Sixth Week (6/7 - 12/7) Refactoring and cleaning of the code base, experiments with the unsupervised classifier. As it turned out it is heavily dependent on the quality of the entities linked by the linker (for example stagione 2010-2011 was linked to Serie B) and on the mapping between frame elements and ontology types in dbpedia.

Seventh Week (13/7 - 19/7) Script to compute Fleiss's Kappa on the crowdflower results, slowly refactoring the code base

Eight Week (20/7 - 26/7) Holidays.

Ninth Week (27/7 - 2/8) Created rules to run the supervised classifier, thoughts about scoring triples' confidence and implementation of score for unsupervised classification using the entity linking score.

Tenth Week (3/8 - 9/8) Scoring supervised classification facts and serializing triples' score in a separated dataset, heavy refactoring of the classifier.

Eleventh Week (10/8 - 16/8) Integrated the mappings to DBPO into the output triples, found some critical bugs which might be responsible for the low frame classification performances. Fixed the bugs and computed confusion matrix for the classifier. Performances are good, but not exceptional, perhaps due to some problems in how the training set was built wrt to the gold standard (i.e. some labels in the gold standard do not appear in the training set)

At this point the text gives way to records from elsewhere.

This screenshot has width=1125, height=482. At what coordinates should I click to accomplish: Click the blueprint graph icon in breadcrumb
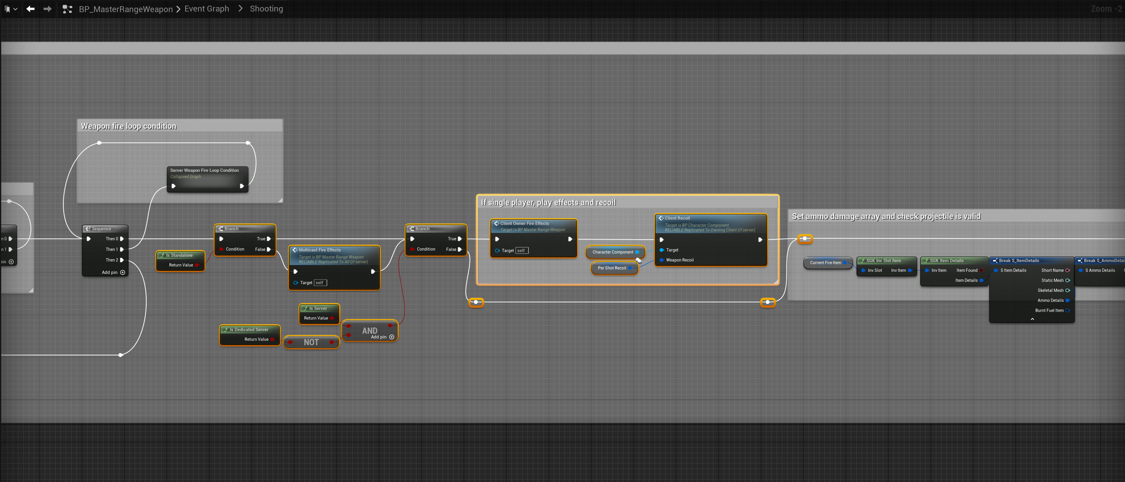point(67,9)
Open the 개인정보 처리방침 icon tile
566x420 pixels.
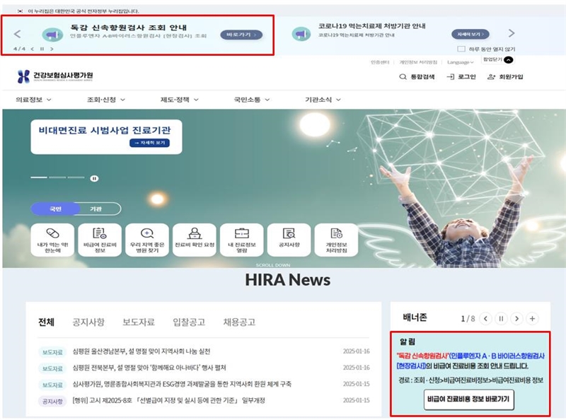336,234
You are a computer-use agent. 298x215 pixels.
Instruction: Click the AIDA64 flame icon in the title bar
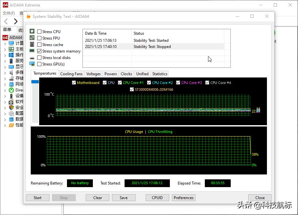tap(28, 16)
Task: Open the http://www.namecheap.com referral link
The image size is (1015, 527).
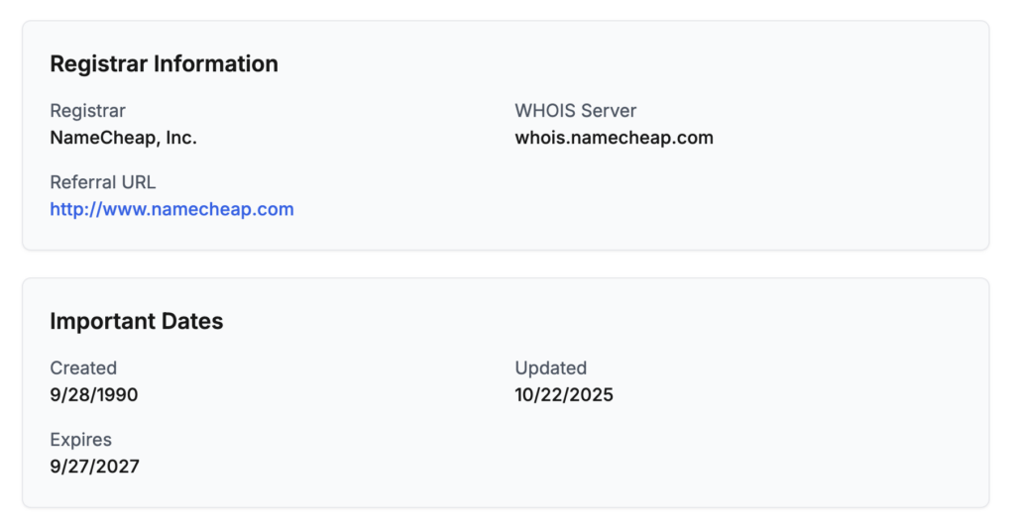Action: tap(171, 209)
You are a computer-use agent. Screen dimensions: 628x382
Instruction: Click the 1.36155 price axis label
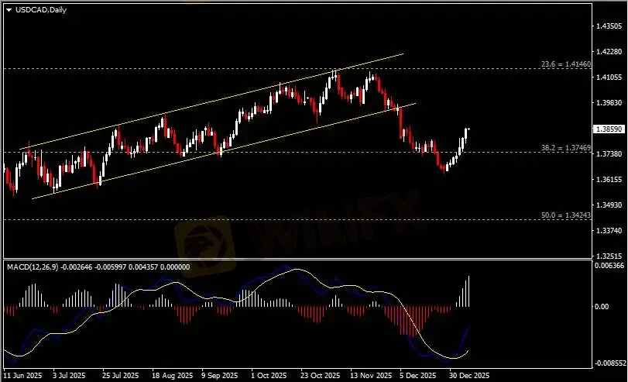(x=608, y=179)
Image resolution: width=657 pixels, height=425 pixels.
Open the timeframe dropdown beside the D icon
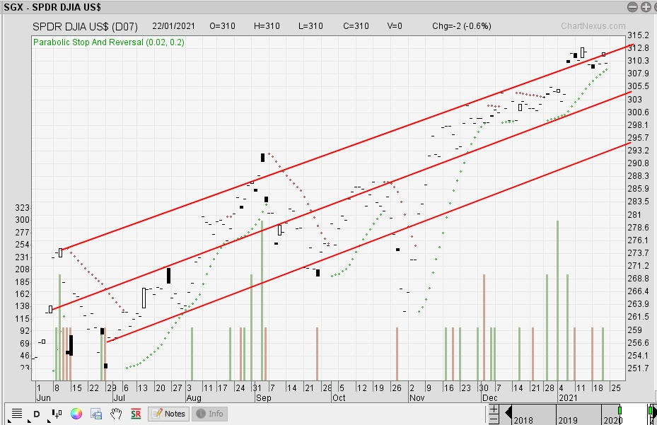click(x=28, y=420)
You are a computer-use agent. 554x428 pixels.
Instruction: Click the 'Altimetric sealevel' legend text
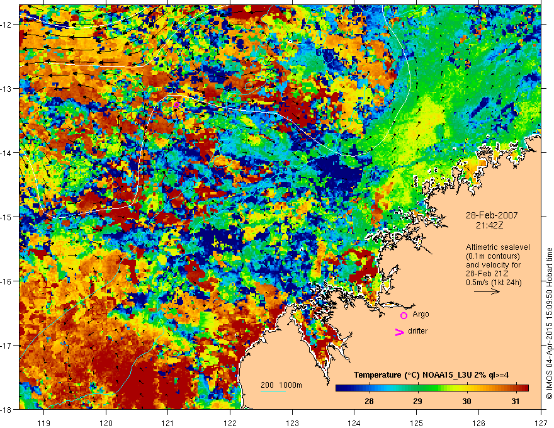(x=496, y=247)
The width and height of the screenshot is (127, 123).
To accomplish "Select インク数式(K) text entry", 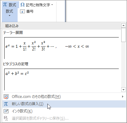I will coord(22,111).
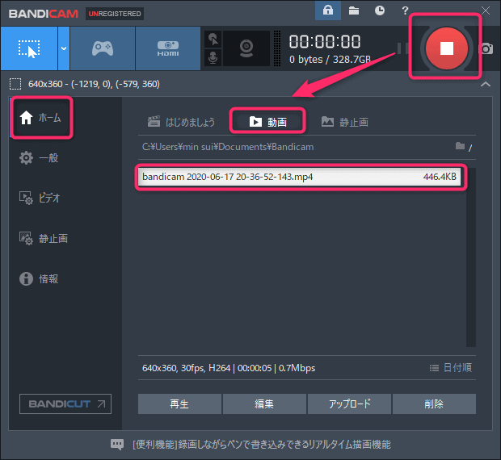Open the output folder from the title bar
This screenshot has height=460, width=501.
pyautogui.click(x=355, y=11)
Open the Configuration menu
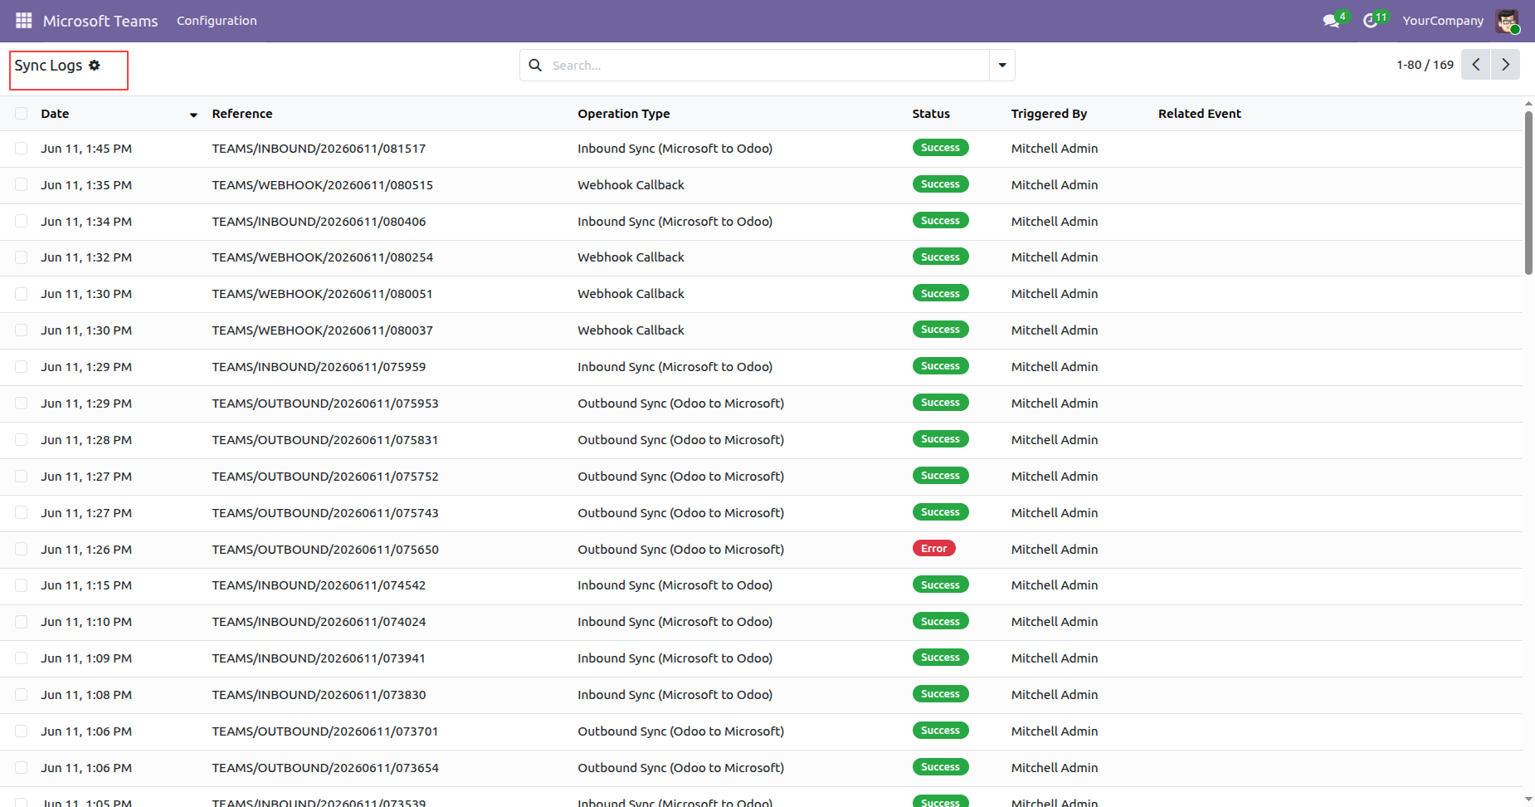Viewport: 1535px width, 807px height. 217,21
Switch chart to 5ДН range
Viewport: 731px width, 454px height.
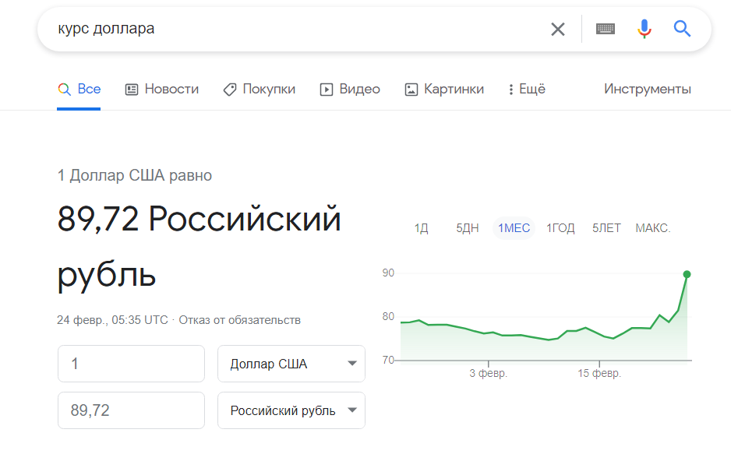pos(468,228)
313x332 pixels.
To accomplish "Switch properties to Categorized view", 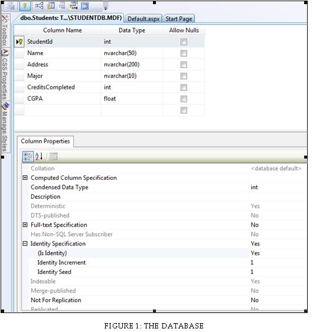I will tap(28, 157).
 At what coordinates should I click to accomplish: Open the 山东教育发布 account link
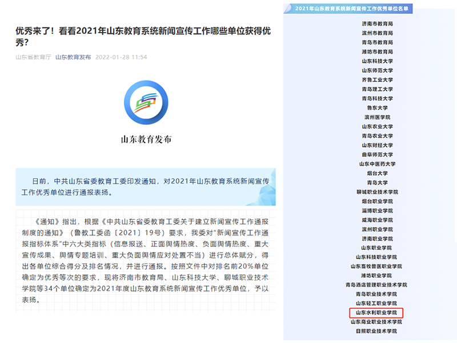click(x=73, y=57)
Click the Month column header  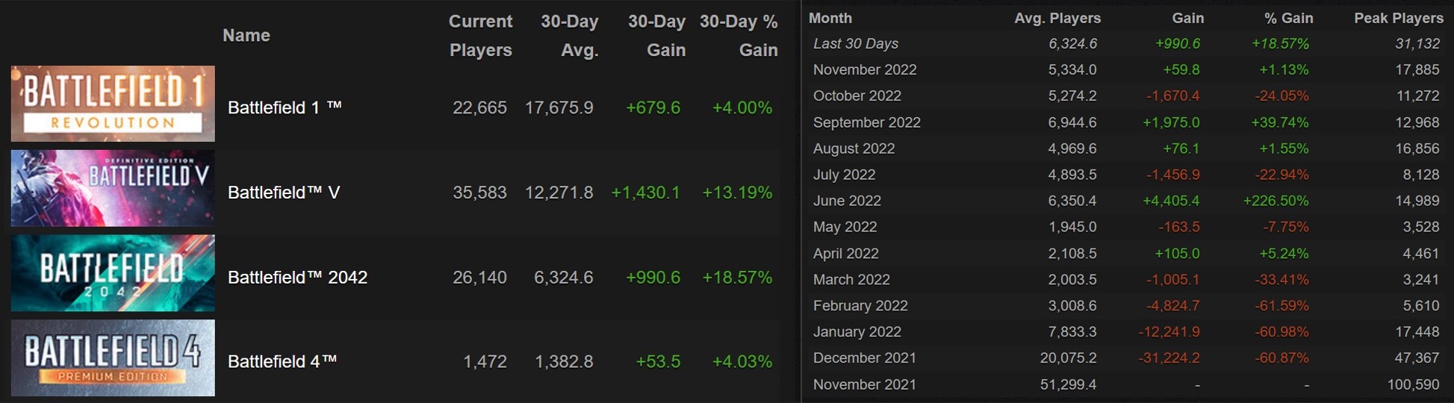(830, 18)
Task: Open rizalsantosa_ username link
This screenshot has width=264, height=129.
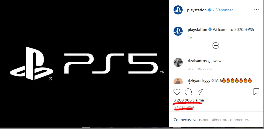Action: (199, 61)
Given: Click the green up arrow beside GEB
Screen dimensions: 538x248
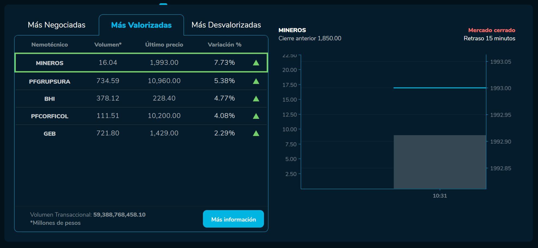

Twelfth Week (17/8 - 23/8) As we are using the 'C-SVC' flavour of libsvm I explored the classifier's performances as C varies taking values 0.001, 0.01, 0.1, 1, 10, 100 and 1000.

As for roles, the best performances are obtained using C values near 1 (0.1, 1, 10). Here, most roles keep good precision and recall (0.7 or higher) except for Agente, Premio and Perdente (but, curiously, not Vincitore). Perdente has low recalls (less than 0.25) with all values of C but 1, in which it has 0.45 while its precision is always stable at 0.8. Agente and Premio always have low (< 0.35) recall while their precision reach a peak at C = 10 (respectively 0.8 and 0.67 precision). The confusion matrix shows a lot of activity around these classes and Competizione and O (i.e. not tagged) which is understandable as they require some semantic understanding of the sentence. For example Competizione is often mistaken as Premio and, in fact, the distinction is not clear at all (think of Ha vinto la Champions League). Squadra, Agente Vincitore and Perdente are another example of classes which are frequently misunderstood by the classifier. The classifier tends to tag a significant amount of Competizione, Agente and O classes as Entità which is understandable considering the scarce and ambiguous training examples tagged as Entità (34 out of more than 55000 roles examples in almost 3000 sentences). Two distinct strips can be noticed in the row and column of the O role, representing missed tokens or tokens classified by mistake.

Frame classification is very stable with very high precision and recall (more than 0.8) for all classes but Stato, having a precision smaller than 0.4; it is often mistaken for Attività.